** begin Records to process **

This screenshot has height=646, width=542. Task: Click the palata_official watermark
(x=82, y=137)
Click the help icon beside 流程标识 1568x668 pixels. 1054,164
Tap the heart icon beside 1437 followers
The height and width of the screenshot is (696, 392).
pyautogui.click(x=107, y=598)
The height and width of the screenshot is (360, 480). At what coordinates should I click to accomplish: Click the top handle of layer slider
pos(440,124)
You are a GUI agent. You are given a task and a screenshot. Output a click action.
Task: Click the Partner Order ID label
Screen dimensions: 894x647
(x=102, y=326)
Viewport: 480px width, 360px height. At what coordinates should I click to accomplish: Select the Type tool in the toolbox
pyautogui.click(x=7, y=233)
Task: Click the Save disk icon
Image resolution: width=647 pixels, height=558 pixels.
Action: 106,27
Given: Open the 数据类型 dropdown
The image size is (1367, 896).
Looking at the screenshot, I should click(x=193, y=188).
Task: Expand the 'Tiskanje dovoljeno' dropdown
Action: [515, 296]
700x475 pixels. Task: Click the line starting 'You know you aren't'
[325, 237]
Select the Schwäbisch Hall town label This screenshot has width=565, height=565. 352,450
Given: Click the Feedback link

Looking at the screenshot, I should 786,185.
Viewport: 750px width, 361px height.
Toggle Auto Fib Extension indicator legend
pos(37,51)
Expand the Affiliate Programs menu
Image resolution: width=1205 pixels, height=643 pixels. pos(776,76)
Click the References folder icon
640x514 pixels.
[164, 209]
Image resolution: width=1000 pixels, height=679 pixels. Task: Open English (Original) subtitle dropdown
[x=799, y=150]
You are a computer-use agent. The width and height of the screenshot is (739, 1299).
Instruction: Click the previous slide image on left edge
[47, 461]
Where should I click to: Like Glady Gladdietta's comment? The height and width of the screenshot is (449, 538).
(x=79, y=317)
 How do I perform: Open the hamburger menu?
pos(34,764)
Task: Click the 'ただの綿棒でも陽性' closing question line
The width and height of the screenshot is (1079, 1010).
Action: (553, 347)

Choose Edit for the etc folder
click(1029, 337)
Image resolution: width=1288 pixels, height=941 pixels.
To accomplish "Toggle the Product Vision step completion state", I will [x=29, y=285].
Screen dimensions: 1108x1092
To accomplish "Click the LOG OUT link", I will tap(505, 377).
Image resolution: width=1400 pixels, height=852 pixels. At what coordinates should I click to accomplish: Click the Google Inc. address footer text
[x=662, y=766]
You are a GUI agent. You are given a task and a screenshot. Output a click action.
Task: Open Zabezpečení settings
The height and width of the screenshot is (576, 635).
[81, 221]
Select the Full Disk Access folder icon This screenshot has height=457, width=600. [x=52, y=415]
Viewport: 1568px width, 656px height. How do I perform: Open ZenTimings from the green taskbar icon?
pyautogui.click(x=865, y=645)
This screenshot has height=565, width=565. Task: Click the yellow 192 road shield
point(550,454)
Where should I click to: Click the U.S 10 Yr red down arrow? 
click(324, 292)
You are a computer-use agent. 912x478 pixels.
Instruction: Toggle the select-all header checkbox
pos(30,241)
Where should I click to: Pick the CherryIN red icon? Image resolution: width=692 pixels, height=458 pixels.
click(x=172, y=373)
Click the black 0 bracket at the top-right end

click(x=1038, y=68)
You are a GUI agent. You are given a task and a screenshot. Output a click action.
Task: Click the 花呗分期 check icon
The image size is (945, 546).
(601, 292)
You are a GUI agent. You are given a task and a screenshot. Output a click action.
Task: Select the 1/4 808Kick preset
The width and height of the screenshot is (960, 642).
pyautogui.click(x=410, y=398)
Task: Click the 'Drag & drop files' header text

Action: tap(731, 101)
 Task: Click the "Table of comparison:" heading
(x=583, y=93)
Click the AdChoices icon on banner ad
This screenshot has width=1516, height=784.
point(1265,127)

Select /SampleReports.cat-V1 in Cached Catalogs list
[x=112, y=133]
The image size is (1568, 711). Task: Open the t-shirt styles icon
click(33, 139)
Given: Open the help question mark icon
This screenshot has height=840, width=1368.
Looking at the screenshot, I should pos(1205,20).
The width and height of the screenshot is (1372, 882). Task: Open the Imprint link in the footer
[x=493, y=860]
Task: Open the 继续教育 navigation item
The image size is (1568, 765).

** end Records to process **

__Written request__.
Echo all of the lines above word for word, changing nothing.

__Response__.
This screenshot has height=646, width=542. Task: Click the palata_official watermark
(x=82, y=137)
Click the help icon beside 流程标识 1568x668 pixels. 1054,164
Tap the heart icon beside 1437 followers
The height and width of the screenshot is (696, 392).
pyautogui.click(x=107, y=598)
The height and width of the screenshot is (360, 480). At what coordinates should I click to accomplish: Click the top handle of layer slider
pos(440,124)
You are a GUI agent. You are given a task and a screenshot. Output a click action.
Task: Click the Partner Order ID label
Screen dimensions: 894x647
(x=102, y=326)
Viewport: 480px width, 360px height. At what coordinates should I click to accomplish: Select the Type tool in the toolbox
pyautogui.click(x=7, y=233)
Task: Click the Save disk icon
Image resolution: width=647 pixels, height=558 pixels.
Action: 106,27
Given: Open the 数据类型 dropdown
The image size is (1367, 896).
Looking at the screenshot, I should click(x=193, y=188).
Task: Expand the 'Tiskanje dovoljeno' dropdown
Action: [515, 296]
700x475 pixels. Task: Click the line starting 'You know you aren't'
[325, 237]
Select the Schwäbisch Hall town label This screenshot has width=565, height=565. 352,450
Given: Click the Feedback link

Looking at the screenshot, I should 786,185.
Viewport: 750px width, 361px height.
Toggle Auto Fib Extension indicator legend
pos(37,51)
Expand the Affiliate Programs menu
Image resolution: width=1205 pixels, height=643 pixels. pos(776,76)
Click the References folder icon
640x514 pixels.
[164, 209]
Image resolution: width=1000 pixels, height=679 pixels. Task: Open English (Original) subtitle dropdown
[x=799, y=150]
You are a computer-use agent. The width and height of the screenshot is (739, 1299).
Instruction: Click the previous slide image on left edge
[47, 461]
Where should I click to: Like Glady Gladdietta's comment? The height and width of the screenshot is (449, 538).
(x=79, y=317)
 How do I perform: Open the hamburger menu?
pos(34,764)
Task: Click the 'ただの綿棒でも陽性' closing question line
The width and height of the screenshot is (1079, 1010).
Action: (553, 347)

Choose Edit for the etc folder
click(1029, 337)
Image resolution: width=1288 pixels, height=941 pixels.
To accomplish "Toggle the Product Vision step completion state", I will [x=29, y=285].
Screen dimensions: 1108x1092
To accomplish "Click the LOG OUT link", I will tap(505, 377).
Image resolution: width=1400 pixels, height=852 pixels. At what coordinates should I click to accomplish: Click the Google Inc. address footer text
[x=662, y=766]
You are a GUI agent. You are given a task and a screenshot. Output a click action.
Task: Open Zabezpečení settings
The height and width of the screenshot is (576, 635).
[81, 221]
Select the Full Disk Access folder icon This screenshot has height=457, width=600. [x=52, y=415]
Viewport: 1568px width, 656px height. How do I perform: Open ZenTimings from the green taskbar icon?
pyautogui.click(x=865, y=645)
This screenshot has height=565, width=565. Task: Click the yellow 192 road shield
point(550,454)
Where should I click to: Click the U.S 10 Yr red down arrow? 
click(324, 292)
You are a computer-use agent. 912x478 pixels.
Instruction: Toggle the select-all header checkbox
pos(30,241)
Where should I click to: Pick the CherryIN red icon? Image resolution: width=692 pixels, height=458 pixels.
click(x=172, y=373)
Click the black 0 bracket at the top-right end

click(x=1038, y=68)
You are a GUI agent. You are given a task and a screenshot. Output a click action.
Task: Click the 花呗分期 check icon
The image size is (945, 546).
(601, 292)
You are a GUI agent. You are given a task and a screenshot. Output a click action.
Task: Select the 1/4 808Kick preset
The width and height of the screenshot is (960, 642).
pyautogui.click(x=410, y=398)
Task: Click the 'Drag & drop files' header text

Action: tap(731, 101)
 Task: Click the "Table of comparison:" heading
(x=583, y=93)
Click the AdChoices icon on banner ad
This screenshot has width=1516, height=784.
point(1265,127)

Select /SampleReports.cat-V1 in Cached Catalogs list
[x=112, y=133]
The image size is (1568, 711). Task: Open the t-shirt styles icon
click(33, 139)
Given: Open the help question mark icon
This screenshot has height=840, width=1368.
Looking at the screenshot, I should pos(1205,20).
The width and height of the screenshot is (1372, 882). Task: Open the Imprint link in the footer
[x=493, y=860]
Task: Open the 继续教育 navigation item
The image size is (1568, 765).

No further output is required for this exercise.